Print the items below verbatim, beginning at the line that contains "The image size is (605, 381)." and stopping after the line that contains "pyautogui.click(x=377, y=134)".

_INFORMATION SUPPLIED:_
----
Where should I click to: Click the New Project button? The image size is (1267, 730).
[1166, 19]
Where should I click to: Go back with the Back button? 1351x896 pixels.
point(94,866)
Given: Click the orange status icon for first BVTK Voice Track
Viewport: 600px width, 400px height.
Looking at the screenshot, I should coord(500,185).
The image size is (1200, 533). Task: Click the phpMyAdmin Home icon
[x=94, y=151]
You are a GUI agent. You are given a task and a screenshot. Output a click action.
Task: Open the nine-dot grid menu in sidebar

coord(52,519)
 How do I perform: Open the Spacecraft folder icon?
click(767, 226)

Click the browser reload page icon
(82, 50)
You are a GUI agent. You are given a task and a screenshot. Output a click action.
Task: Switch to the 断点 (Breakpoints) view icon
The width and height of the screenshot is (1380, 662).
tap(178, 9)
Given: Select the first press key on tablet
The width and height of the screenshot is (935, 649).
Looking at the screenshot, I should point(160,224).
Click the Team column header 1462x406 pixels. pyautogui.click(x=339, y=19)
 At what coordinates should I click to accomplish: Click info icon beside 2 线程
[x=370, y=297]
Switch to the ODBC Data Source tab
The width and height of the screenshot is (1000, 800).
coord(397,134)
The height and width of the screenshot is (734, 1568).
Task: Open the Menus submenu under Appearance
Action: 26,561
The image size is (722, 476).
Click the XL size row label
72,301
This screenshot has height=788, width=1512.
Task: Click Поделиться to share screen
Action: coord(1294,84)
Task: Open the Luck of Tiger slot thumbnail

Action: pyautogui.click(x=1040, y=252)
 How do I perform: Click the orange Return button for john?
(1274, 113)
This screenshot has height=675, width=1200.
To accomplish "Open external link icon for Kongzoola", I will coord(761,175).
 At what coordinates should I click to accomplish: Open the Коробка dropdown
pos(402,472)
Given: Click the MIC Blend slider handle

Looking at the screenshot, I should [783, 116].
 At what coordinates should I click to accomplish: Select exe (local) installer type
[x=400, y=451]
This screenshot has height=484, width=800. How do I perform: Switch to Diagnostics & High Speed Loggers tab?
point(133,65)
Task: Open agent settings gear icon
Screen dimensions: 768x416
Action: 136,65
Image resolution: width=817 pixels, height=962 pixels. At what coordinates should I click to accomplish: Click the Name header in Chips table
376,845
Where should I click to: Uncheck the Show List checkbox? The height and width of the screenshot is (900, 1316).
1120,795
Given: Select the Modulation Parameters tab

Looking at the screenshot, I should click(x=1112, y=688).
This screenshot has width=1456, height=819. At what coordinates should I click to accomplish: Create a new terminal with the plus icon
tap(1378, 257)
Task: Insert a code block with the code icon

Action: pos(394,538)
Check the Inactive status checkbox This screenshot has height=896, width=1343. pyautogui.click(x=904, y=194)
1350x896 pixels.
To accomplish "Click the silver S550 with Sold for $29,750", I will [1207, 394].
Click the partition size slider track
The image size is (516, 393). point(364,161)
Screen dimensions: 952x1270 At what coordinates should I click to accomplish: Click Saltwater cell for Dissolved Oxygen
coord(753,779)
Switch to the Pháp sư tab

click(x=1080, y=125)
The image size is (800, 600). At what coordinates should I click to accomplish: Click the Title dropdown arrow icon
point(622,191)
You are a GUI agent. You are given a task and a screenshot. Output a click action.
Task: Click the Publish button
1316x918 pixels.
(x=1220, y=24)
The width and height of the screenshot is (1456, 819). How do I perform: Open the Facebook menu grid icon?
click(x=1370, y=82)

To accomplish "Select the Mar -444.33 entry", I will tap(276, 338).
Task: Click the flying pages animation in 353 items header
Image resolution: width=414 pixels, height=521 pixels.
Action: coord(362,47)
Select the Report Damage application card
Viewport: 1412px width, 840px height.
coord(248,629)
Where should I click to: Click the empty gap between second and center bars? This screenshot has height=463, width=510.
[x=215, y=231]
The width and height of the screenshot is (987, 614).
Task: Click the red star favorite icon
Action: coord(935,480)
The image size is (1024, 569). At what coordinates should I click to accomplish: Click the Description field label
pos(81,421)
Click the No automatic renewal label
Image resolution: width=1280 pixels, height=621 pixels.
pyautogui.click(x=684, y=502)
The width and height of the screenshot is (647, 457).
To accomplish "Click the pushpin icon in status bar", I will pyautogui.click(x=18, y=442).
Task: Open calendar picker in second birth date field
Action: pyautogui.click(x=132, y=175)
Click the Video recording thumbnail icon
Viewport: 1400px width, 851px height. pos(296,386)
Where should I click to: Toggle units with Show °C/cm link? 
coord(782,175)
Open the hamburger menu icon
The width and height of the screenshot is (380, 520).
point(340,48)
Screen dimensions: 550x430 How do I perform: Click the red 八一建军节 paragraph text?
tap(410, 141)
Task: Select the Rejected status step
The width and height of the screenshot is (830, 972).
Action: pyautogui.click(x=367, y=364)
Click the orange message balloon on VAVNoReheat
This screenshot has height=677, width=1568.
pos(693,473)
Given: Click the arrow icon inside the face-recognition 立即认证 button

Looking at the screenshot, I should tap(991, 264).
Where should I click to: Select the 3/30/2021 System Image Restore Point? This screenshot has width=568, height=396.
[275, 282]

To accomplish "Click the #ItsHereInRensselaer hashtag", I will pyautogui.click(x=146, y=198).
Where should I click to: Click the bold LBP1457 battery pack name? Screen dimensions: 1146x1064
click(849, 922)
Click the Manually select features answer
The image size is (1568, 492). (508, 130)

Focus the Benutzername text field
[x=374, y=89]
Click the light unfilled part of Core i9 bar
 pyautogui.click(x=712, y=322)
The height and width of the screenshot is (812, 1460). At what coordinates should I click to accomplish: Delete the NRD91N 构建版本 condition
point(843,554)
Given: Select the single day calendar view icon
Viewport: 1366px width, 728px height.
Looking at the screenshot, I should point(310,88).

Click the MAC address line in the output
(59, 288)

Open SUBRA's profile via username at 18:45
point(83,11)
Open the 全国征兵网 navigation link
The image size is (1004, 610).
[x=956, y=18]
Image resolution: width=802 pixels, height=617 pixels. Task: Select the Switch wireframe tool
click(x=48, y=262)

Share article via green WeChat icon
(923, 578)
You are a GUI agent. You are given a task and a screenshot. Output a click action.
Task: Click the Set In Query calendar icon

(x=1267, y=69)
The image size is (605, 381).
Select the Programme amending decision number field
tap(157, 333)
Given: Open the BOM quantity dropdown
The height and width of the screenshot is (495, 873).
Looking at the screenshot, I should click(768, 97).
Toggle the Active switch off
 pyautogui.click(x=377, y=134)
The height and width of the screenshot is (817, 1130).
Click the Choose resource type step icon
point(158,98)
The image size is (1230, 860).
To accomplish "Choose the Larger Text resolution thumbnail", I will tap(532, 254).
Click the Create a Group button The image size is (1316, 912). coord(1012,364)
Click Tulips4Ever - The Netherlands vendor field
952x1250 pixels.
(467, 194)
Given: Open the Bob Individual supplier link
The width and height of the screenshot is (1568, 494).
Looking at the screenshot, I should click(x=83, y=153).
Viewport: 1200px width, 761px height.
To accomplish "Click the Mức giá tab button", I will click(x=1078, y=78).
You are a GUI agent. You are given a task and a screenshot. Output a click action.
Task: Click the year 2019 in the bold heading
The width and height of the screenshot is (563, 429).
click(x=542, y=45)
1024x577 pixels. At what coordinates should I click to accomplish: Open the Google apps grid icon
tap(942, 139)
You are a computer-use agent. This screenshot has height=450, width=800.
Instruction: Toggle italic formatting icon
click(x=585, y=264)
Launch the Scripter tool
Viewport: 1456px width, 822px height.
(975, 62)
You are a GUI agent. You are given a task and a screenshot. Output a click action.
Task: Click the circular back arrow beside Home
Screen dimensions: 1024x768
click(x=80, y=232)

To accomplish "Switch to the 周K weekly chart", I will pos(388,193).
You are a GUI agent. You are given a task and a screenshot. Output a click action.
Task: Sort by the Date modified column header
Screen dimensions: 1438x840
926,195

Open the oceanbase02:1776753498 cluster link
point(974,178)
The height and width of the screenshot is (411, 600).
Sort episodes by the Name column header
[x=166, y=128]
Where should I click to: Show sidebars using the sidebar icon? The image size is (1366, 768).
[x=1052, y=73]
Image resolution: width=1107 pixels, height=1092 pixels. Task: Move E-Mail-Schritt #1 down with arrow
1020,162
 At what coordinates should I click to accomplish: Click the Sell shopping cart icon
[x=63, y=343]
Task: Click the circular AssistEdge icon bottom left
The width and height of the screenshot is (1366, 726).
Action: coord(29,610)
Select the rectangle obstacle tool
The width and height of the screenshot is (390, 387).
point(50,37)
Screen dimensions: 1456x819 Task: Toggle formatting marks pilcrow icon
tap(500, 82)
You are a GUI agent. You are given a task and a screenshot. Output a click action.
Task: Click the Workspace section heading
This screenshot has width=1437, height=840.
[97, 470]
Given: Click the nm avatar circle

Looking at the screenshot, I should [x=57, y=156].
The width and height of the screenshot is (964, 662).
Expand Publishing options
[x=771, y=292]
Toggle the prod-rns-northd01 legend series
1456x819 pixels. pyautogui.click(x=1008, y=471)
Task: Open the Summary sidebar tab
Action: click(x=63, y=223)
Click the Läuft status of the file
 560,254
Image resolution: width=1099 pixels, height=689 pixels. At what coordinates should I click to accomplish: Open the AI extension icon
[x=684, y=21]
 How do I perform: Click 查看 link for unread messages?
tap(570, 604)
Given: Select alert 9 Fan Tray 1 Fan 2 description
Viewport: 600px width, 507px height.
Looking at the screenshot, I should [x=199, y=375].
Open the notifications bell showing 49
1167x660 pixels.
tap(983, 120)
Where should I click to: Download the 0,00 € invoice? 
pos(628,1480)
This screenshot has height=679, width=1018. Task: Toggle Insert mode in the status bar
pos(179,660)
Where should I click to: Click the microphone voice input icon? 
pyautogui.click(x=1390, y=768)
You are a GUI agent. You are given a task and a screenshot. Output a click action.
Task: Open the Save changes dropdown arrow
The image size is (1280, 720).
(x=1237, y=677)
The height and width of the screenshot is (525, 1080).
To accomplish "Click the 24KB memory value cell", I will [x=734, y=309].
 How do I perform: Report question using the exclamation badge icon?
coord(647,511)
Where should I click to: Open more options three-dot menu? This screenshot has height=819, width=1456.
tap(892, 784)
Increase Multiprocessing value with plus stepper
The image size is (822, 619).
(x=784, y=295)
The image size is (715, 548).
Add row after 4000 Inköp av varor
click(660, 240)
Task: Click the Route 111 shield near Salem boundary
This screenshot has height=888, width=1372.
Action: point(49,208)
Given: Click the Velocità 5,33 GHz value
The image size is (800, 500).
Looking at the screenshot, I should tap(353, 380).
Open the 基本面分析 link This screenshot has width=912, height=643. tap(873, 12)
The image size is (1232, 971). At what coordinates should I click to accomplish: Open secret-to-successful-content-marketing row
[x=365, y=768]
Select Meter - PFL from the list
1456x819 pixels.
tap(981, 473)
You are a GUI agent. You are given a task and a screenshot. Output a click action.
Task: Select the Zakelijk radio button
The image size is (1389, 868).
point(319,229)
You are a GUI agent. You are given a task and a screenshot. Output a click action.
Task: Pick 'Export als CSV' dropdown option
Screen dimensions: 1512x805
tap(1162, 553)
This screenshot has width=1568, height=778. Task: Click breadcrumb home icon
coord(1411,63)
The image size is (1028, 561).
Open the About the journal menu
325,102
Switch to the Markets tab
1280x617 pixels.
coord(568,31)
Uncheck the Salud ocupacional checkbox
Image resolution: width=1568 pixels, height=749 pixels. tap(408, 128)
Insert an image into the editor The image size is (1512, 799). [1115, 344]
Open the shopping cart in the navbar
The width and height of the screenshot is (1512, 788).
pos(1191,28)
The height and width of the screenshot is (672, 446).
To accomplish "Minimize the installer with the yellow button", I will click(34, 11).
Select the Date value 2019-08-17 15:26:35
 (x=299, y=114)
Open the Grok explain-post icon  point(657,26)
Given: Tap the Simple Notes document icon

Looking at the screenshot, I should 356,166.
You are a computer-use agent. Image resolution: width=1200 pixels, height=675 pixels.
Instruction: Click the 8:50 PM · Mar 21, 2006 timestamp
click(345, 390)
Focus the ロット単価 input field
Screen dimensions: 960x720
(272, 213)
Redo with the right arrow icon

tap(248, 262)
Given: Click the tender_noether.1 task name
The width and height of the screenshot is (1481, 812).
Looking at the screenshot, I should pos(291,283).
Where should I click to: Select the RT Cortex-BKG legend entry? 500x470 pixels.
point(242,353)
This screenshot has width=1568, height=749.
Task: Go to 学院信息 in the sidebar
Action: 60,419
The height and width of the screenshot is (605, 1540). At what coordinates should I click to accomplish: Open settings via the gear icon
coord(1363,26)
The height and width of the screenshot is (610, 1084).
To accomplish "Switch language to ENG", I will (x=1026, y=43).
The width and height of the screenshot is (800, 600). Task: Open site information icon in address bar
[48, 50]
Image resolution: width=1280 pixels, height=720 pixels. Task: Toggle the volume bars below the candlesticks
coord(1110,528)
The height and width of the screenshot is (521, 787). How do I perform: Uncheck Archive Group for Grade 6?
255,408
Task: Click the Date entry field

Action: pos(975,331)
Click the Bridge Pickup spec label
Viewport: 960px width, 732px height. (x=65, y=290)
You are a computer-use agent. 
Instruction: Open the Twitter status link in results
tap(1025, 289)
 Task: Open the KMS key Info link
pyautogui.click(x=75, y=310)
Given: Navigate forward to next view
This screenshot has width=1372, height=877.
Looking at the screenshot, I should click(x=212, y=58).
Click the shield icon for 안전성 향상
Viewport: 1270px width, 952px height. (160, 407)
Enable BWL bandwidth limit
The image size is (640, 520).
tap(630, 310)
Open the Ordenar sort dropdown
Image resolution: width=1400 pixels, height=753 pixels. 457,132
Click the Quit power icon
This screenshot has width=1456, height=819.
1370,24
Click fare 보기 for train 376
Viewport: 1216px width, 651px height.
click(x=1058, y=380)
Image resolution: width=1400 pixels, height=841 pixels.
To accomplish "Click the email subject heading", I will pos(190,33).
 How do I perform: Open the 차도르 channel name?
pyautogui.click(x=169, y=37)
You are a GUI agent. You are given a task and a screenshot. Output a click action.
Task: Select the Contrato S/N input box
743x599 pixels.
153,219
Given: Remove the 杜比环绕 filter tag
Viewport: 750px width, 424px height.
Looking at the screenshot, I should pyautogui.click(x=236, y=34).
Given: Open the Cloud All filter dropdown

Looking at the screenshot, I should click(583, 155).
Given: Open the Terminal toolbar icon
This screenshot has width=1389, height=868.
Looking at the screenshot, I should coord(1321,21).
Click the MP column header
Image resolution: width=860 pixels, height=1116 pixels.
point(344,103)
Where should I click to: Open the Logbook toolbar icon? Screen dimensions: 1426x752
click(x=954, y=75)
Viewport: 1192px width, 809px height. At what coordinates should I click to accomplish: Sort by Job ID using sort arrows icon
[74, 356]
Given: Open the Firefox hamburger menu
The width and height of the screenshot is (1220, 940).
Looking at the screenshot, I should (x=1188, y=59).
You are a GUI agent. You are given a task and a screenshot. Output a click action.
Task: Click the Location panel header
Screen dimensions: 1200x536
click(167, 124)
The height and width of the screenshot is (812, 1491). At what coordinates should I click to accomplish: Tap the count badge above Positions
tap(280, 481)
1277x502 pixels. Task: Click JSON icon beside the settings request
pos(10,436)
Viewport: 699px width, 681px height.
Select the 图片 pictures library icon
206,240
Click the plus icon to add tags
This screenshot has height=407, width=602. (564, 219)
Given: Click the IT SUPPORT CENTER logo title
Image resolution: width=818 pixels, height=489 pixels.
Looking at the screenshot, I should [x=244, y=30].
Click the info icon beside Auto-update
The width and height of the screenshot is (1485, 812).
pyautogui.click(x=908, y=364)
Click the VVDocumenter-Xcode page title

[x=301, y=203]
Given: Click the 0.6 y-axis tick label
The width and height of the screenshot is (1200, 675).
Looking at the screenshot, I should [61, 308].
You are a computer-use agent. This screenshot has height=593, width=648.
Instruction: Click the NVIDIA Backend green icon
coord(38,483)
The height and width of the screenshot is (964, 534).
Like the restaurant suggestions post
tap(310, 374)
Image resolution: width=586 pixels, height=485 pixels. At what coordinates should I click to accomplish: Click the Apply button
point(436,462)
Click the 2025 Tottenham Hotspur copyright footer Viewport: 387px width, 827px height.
----
_COMPLETED EXERCISE:_
The image size is (605, 381).
Select the Programme amending decision number field
tap(157, 333)
Given: Open the BOM quantity dropdown
The height and width of the screenshot is (495, 873).
Looking at the screenshot, I should click(768, 97).
Toggle the Active switch off
 pyautogui.click(x=377, y=134)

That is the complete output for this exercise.